What to produce –
Will you output all of the data below exactly, omitting the images?

Dataset records –
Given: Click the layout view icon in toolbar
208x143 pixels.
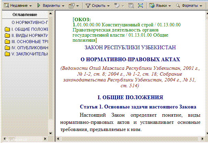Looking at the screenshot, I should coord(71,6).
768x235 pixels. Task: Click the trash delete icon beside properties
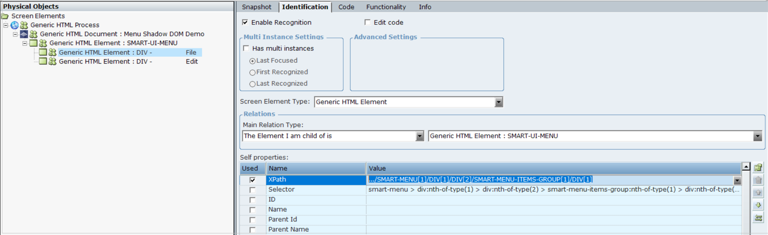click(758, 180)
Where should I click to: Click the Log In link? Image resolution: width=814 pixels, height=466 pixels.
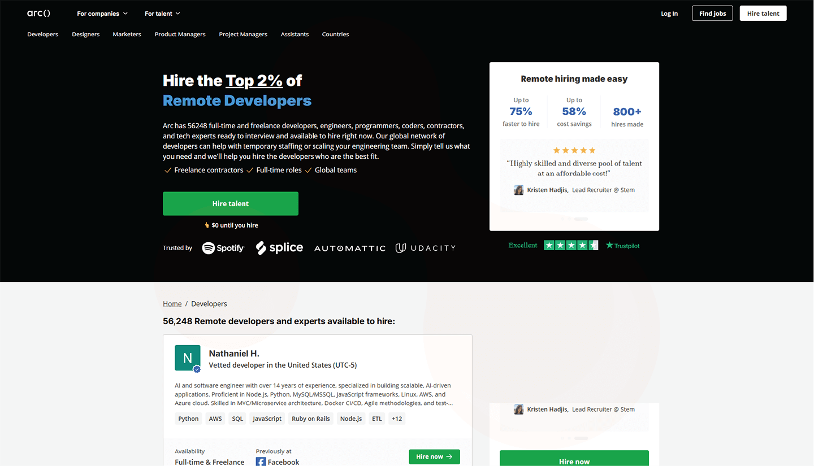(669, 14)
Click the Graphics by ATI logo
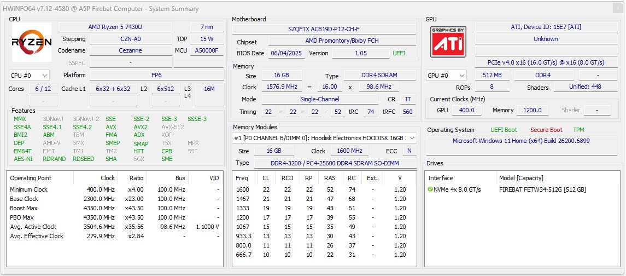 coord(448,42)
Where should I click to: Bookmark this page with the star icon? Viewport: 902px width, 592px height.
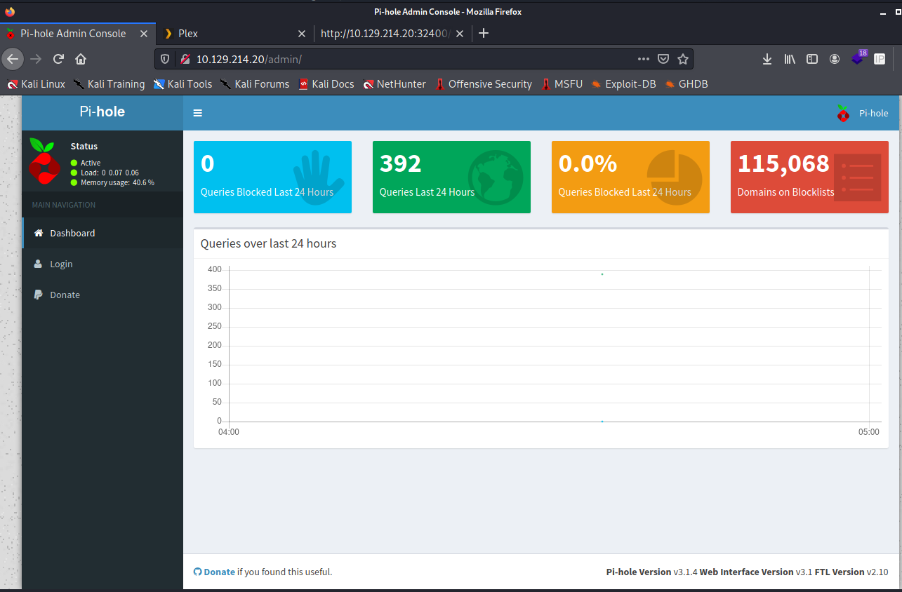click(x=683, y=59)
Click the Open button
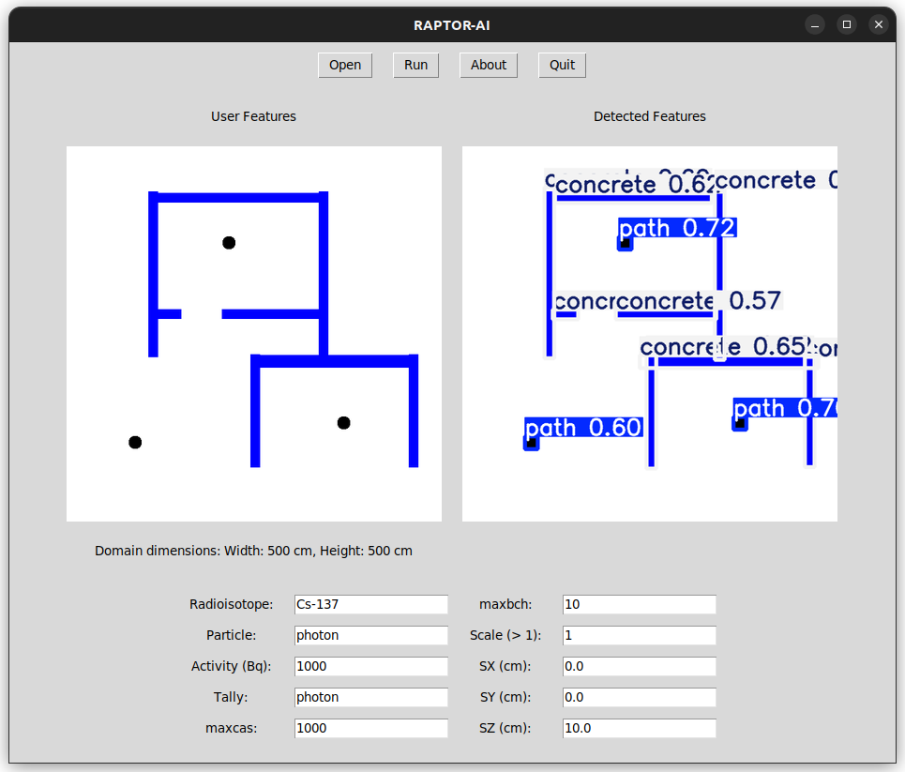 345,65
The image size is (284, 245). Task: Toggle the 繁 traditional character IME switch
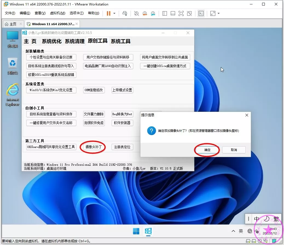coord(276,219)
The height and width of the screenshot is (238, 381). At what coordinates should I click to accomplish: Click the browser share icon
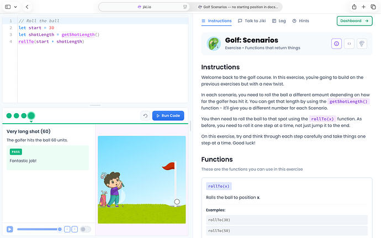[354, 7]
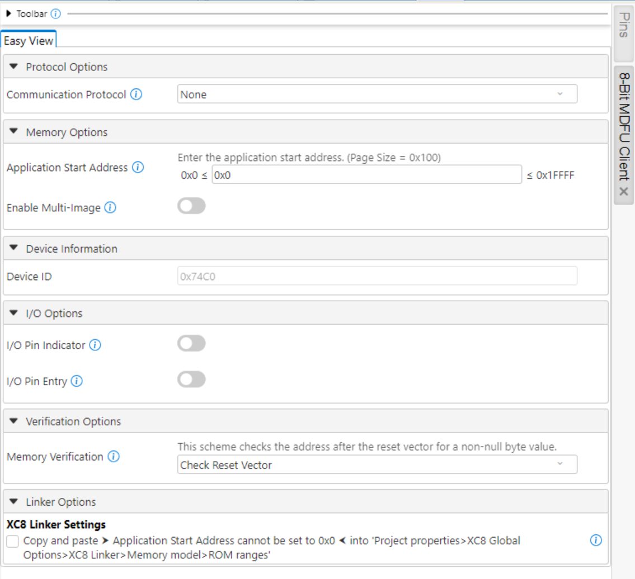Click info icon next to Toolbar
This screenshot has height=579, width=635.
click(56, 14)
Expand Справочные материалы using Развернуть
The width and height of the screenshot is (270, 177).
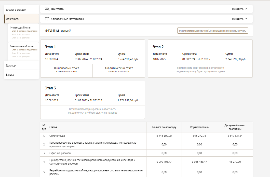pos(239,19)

Answer to the exercise –
Given: Click the layout view icon in toolbar
208x143 pixels.
Looking at the screenshot, I should coord(71,6).
768x235 pixels. Task: Click the trash delete icon beside properties
click(758, 180)
Where should I click to: Click the Log In link? Image resolution: width=814 pixels, height=466 pixels.
(669, 14)
Click the Graphics by ATI logo
 coord(448,42)
Where should I click to: Bookmark this page with the star icon? Viewport: 902px width, 592px height.
click(x=683, y=59)
Click the Open button
 345,65
The image size is (284, 245). Task: Toggle the 繁 traditional character IME switch
coord(276,219)
The height and width of the screenshot is (238, 381). At what coordinates should I click to accomplish: Click the browser share icon
[354, 7]
Click info icon next to Toolbar
This screenshot has height=579, width=635.
click(56, 14)
Expand Справочные материалы using Развернуть
The width and height of the screenshot is (270, 177).
pos(239,19)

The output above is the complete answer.